Whatever the final numbers, the package may become the subject of debate, if only because ceo compensation is such a hot-button issue these days, especially when companies have generated disappointments. Another example has been Bill Weldon, who is about to step down as ceo at Johnson & Johnson, but will remain chairman for an unspecified period of time.
The embattled Weldon will receive $143.5 million in retirement (read here), although his tenure has been pockmarked by repeated quality control lapses that led to embarrassing manufacturing gaffes, product recalls and a consent decree, which contributed to declining sales and a loss of standing among consumers.






12 Comments
Such profligate, greed driven decisions - juxtaposed with recent cuts in R&D - are misguided in the extreme. What a joke AZ has become.

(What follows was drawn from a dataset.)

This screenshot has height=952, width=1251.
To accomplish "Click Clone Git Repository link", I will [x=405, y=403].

Country - Ratio of Pay CEO : Average worker Japan - 11:1 Germany - 12:1 France - 15:1 Italy - 20:1 Canada - 20:1 South Africa - 21:1 Britain - 22:1 Mexico - 47:1 Venezuela - 50:1
and now... (drum roll please)
UNITED STATES - 475:1…
In 1980 USA execs made less than 30 times. A 15 fold plus increase.

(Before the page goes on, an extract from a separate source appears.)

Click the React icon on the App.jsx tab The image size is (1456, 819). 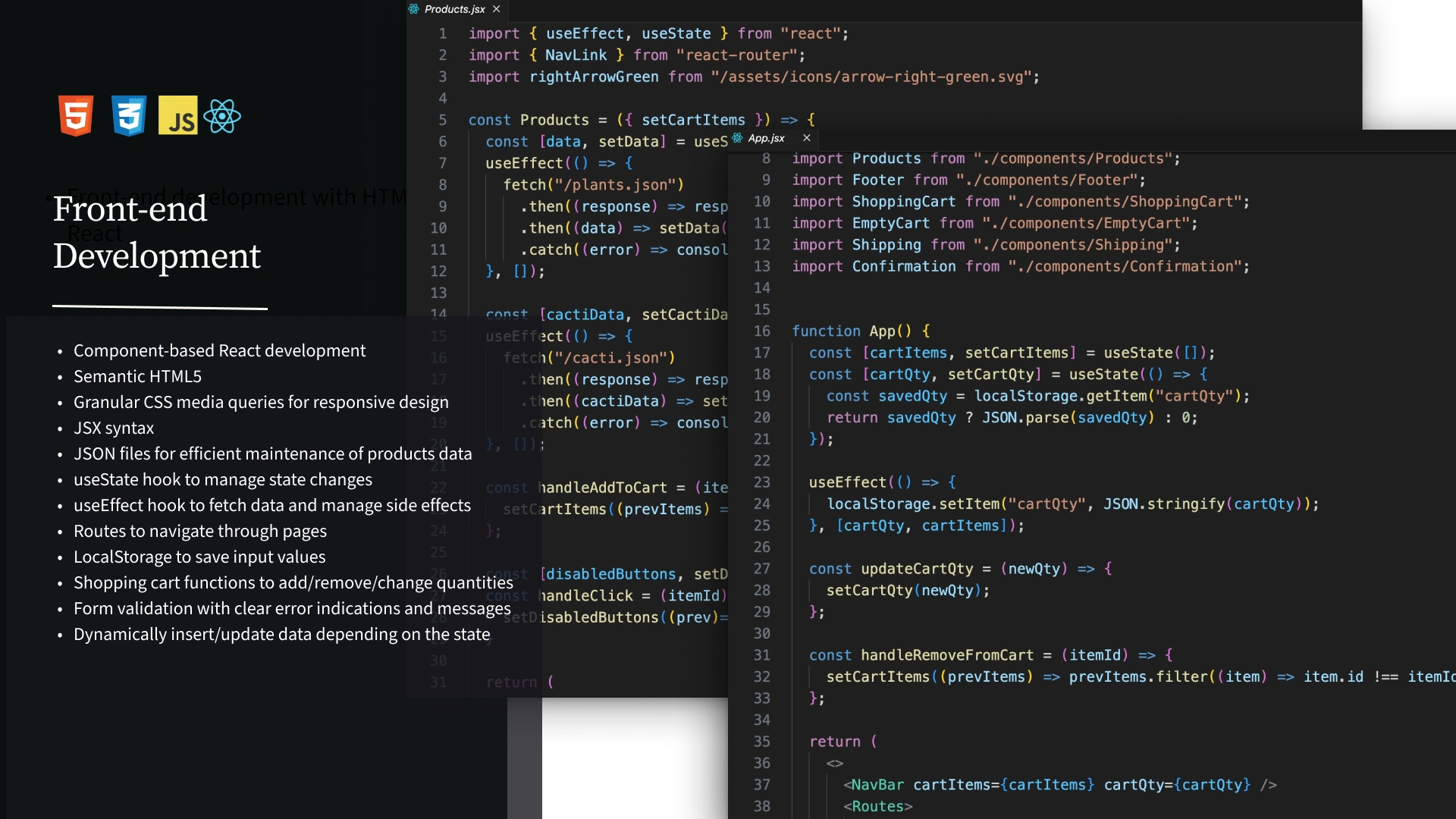(738, 138)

http://www.flickr.com/photos/swanksalot/7132972425/
Agree, both the workers and the CEOs should divide up the spoils...
Lots of good people have lost their jobs. Anybody I speak with that's still there, hates it.

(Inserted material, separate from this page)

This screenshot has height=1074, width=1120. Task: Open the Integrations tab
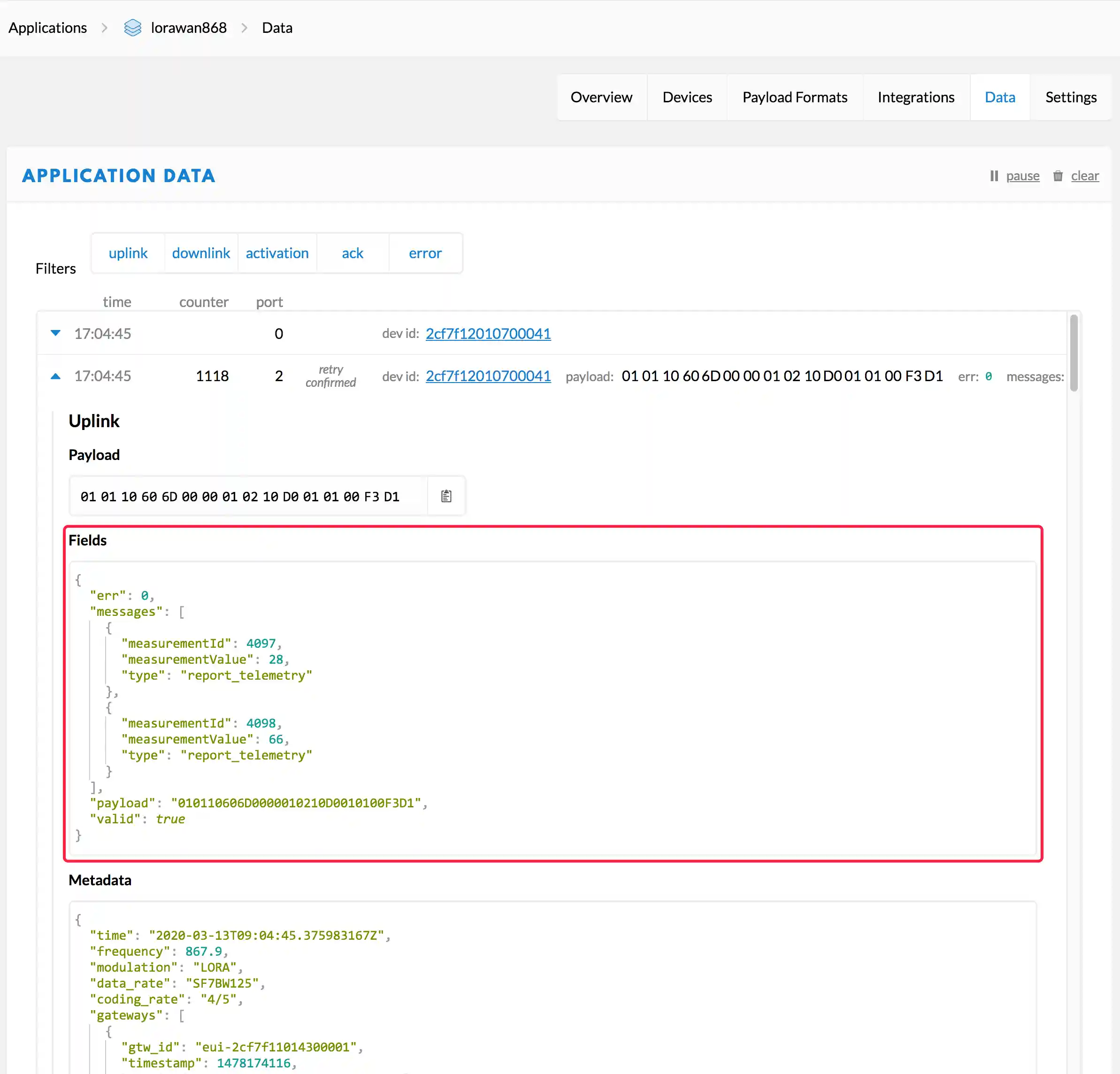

All sorts of short gain nonsense. Outsource this, outsource that. Who cares about the lack of quality. Vastly reduced research. How many compounds in various stages of development did this guy just put the breaks on?
But hey, amidst all that, amidst all the layoffs, let's give him $64m for making a AstraZeneca a place with nothing in the pipeline that nobody enjoys working at anymore. Great job, David. And here I thought boards of European based companies were smarter. Looks like they've fallen victim to the same greedy trash we do over here in the United States...
----- In 2008 ExxonMobil’s revenues were more than 10 times what they were in 1980. Why shouldn’t CEO’S share in that success? -----
You're kidding, right? This was a function of Wall Street greed, which in turn, puts the screws to everybody, everywhere. The CEO had absolutely NOTHING to do with it.
CEOs work for the shareholders. Boards select them and boards are supposed to be looking out for the best interests of the shareholders.
You honestly believe that throwing hundreds of millions at these guys for doing their jobs, including LOUSY jobs, is in the best interest of the shareholders?
You believe it's the RIGHT thing to do while they layoff thousands of rank and file workers for short term gains?
I feel it shows a complete and total lack of ethics.
You and I get paid on the basis of pay for performance, and we can be fired at any time. Brennan et all work under a different compensation structure altogether. Their pay is also tied to others in their position. Thus when an Ian Read or another pharma CEO gets a raise the other boards follow in lockstep. It has nothing to do with company perfomance.
As Bruce Hornsby said, that's the way it is.